Wealth of Nations

Wealth of Nations

Great Minds Series
by Adam Smith
Publisher: Prometheus Books
Trade Paperback, 590 pages
Price: $15.99

Without Adam Smith there's a good chance the economic theories and policies at work today wouldn't exist. Basically the first capitalist thinker, and a proponent of laissez-faire methods at that, his free market ideas laid the framework for production-oriented growth currently dominating Western economies.

The Wealth of Nations came at the cusp of the Industrial Revolution. To call it groundbreaking would be an understatement—the words capitalism and (even more surprising) economics weren't even in use when it was first published in 1776, and parts of Europe were still dominated by feudalism. His contributions to the theories of self-regulating price systems, the origins of money, and the real value of any commodity determined the course of debate and policy-making for the next two and a half centuries.

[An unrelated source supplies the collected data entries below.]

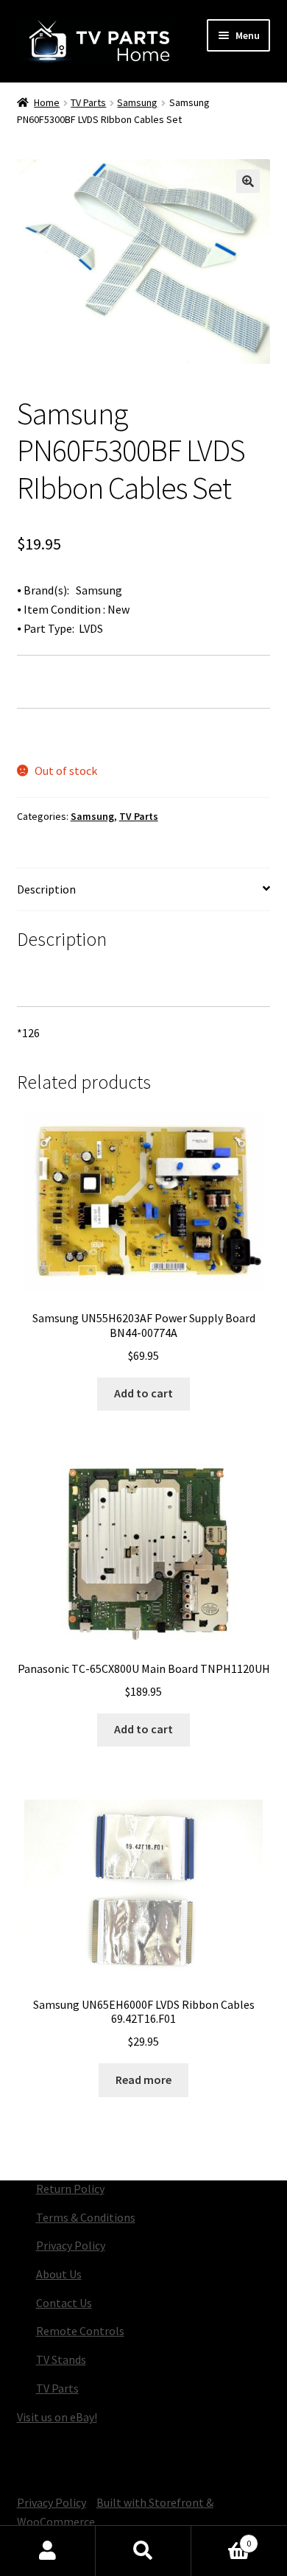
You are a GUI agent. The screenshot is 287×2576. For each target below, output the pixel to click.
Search (143, 2551)
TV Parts (88, 102)
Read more (143, 2079)
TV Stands (61, 2359)
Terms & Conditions (85, 2217)
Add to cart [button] (143, 1393)
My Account (48, 2551)
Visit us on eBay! (57, 2417)
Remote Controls (80, 2330)
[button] (248, 181)
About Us (59, 2274)
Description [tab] (46, 889)
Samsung (137, 102)
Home (47, 102)
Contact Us (64, 2302)
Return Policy (70, 2188)
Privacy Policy (70, 2245)
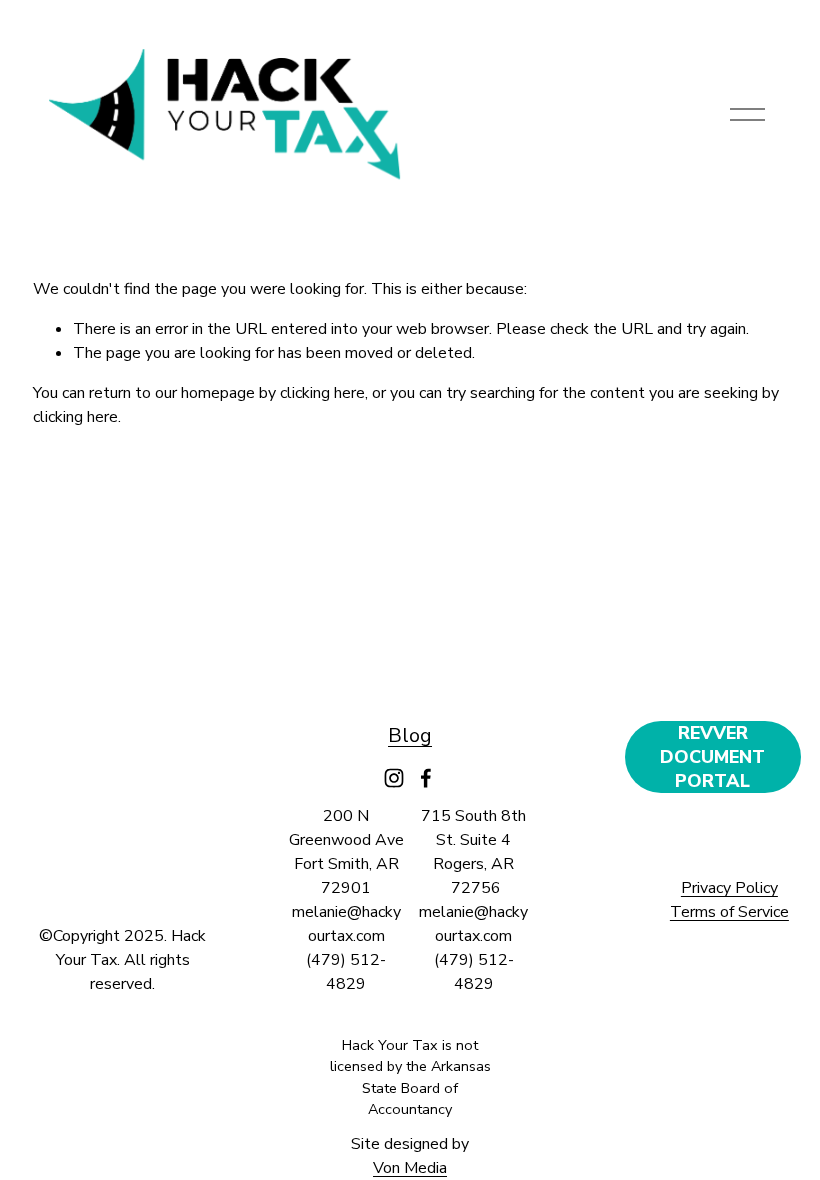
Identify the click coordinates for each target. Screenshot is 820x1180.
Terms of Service (729, 912)
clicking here (322, 393)
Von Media (410, 1168)
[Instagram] (394, 778)
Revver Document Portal (712, 757)
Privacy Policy (729, 888)
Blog (410, 735)
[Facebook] (426, 778)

His thoughts concerning the tension between laborers and employers (or, as he called them, "masters") foreshadowed similar debates between unions and corporate magnates. When workers join together, he pointed out, wages go up; when employers close ranks, however, wages go down. In England during his day, anti-union laws were harsh and strict, and his sympathy for disenfranchised workers was severely criticized.

Not often does a book come along the significance of which is so great it continues to shape its field centuries after its initial release. The Wealth of Nations is such a book. Economics without Adam Smith, it doesn't seem all that presumptuous to say, would not be economics, at least not as it is defined now. Charlie Darwin did it for science; Thomas Hobbes did it for political science; an eccentric Scotsman who never married and chronically moved back in with his mother did it for economics.

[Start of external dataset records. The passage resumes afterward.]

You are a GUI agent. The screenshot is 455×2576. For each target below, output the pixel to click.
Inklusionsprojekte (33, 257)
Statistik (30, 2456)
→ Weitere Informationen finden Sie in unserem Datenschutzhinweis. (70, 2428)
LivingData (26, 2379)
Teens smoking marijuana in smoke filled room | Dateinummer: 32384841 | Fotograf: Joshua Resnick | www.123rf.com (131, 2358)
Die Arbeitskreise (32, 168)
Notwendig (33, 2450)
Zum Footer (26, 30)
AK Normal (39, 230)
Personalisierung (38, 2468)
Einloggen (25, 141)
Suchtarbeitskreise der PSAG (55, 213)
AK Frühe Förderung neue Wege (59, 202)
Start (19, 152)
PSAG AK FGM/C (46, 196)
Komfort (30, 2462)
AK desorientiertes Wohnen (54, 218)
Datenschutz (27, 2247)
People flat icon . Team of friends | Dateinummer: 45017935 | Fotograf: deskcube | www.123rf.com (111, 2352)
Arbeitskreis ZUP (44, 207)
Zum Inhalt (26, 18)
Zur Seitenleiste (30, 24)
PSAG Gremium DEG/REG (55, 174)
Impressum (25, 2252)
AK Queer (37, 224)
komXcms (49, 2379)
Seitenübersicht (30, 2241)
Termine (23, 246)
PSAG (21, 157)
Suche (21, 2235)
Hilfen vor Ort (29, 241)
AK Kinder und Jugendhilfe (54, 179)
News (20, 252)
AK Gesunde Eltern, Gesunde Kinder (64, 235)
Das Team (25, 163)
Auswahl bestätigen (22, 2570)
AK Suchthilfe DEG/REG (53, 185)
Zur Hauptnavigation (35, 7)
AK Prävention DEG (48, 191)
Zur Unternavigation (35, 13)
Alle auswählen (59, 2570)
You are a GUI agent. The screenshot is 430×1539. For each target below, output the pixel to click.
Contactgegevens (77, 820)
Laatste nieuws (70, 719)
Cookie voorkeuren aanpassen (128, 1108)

Smith's impact wasn't just on mainstream thought, either. The Austrian School as helmed by Ludwig von Mises, with its emphasis on the free market and libertarian self-regulation, was directly influenced by Smith's pioneering work. Even Karl Marx, whose attitude toward the ideas espoused in The Wealth of Nations was decidedly antagonistic and negative, was nevertheless deeply affected by what he read of the Scotsman.

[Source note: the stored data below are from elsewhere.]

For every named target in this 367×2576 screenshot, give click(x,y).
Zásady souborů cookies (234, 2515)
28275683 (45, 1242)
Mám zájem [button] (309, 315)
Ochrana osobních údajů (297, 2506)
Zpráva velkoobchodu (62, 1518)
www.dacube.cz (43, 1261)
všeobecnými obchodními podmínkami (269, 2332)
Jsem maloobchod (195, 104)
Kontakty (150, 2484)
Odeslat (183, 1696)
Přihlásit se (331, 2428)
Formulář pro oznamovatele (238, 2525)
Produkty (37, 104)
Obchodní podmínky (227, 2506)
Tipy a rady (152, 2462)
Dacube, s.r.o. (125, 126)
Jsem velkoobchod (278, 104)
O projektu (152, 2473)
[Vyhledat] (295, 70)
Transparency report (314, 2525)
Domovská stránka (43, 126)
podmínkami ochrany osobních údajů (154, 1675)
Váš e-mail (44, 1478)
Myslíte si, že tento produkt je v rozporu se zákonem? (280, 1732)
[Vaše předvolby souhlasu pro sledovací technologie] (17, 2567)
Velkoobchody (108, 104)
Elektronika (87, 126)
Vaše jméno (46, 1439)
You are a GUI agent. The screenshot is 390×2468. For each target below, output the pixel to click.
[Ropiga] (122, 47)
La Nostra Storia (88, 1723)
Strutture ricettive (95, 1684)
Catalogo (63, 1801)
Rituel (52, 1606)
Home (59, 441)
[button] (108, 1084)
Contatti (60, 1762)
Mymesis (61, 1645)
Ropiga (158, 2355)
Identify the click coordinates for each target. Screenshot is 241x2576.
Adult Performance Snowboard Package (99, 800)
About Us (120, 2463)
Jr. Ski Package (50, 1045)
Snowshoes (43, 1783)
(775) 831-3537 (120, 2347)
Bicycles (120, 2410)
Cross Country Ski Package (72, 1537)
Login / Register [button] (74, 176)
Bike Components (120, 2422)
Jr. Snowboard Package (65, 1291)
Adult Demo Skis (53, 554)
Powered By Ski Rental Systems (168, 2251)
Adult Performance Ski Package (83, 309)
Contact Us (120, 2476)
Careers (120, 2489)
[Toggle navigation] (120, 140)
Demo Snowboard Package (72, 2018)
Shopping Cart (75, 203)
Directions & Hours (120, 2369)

The original edition of Smith's book is weighted down with what for modern readers can only be described as worthless statistics (unless you're an expert on 18th century European commerce). Fortunately for us, this edition has been abridged from its original 1200+ pages, and the theories distilled from the pages and pages of charts and boring material. A great introduction to a great thinker and his seminal work.